BrokenGPT is a full-stack AI chat platform where every conversation feels like a distinct persona, not a generic assistant. Users chat with curated AI characters or build their own with custom instructions, tone, and behaviour.
I designed, built, and deployed the entire product solo — from UI design through backend architecture to payment integration.
The Problem
Most AI chat products feel identical regardless of context. There's no personality, no consistency, and no sense of talking to "someone." Users get the same flat assistant experience whether they want a therapist, a coding mentor, or a creative writing partner.
I set out to build a platform where the model stays in character across an entire conversation, and where users have full control over who they're talking to.
What I Built
Predefined characters — ready-made roles (psychiatrist, librarian, friend, and more) so users can start chatting immediately with consistent personalities. Each character has its own system prompt, tone, and behavioural rules baked in.
Custom character creation — users define their own character name, system prompt, and conversational style. Full control over persona behaviour, giving the platform flexibility beyond the curated set.
Token-based credit system — new accounts receive a starting balance of free tokens for immediate use. When credits run low, users purchase more through PayPal. This model keeps hosting and inference costs sustainable while giving users a frictionless onboarding experience.
PayPal payment integration — seamless credit top-ups after the free allocation runs out. The billing flow handles pack selection, payment processing, and real-time balance updates.
BrokenGPT chat UI — conversations scoped to the active character
Architecture
The React client communicates with a Flask backend that manages authentication, sessions, character data, and credit balances. Model requests route to AWS Bedrock for generation, with each character's system prompt injected per-conversation to maintain persona consistency across the entire thread. PayPal handles purchase webhooks and balance reconciliation.

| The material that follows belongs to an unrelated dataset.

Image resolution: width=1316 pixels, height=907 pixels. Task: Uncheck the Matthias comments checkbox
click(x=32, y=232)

Frontend: React, TypeScript, Vite, and Tailwind CSS for a fast, responsive client. Component-driven architecture with clean navigation between character personas.

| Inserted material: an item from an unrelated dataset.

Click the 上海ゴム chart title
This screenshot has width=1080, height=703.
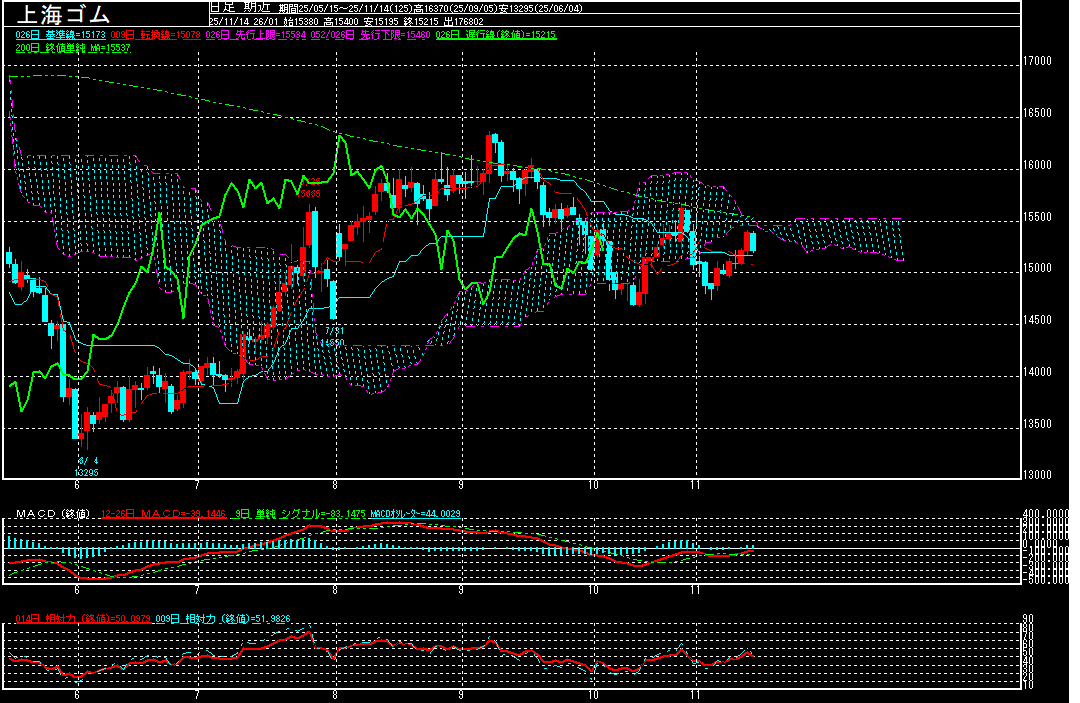click(58, 14)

Backend: Python and Flask orchestrate all server-side logic: auth, billing, character CRUD, and the Bedrock inference pipeline.

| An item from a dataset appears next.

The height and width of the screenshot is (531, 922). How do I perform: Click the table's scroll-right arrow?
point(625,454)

Payments: PayPal API integration for credit pack purchases, webhook handling, and transaction verification.
BrokenGPT credits and PayPal billing flow
Key Decisions
AWS Bedrock over OpenAI — lower per-token cost at scale, native AWS integration, and no vendor lock-in to a single model provider.
Credit system over subscriptions — pay-as-you-go aligns cost with actual usage. Users aren't paying for capacity they don't use, and it reduces churn compared to monthly billing for a chat product.
Character-scoped conversations — each chat thread is isolated to its character context. Switching characters starts a fresh thread with the correct system prompt, preventing persona bleed.
Results
Shipped a production-ready AI chat platform with multi-persona support, real-time billing, and a clean user experience. The entire product — design, frontend, backend, payments, and deployment — was built solo over 6 months.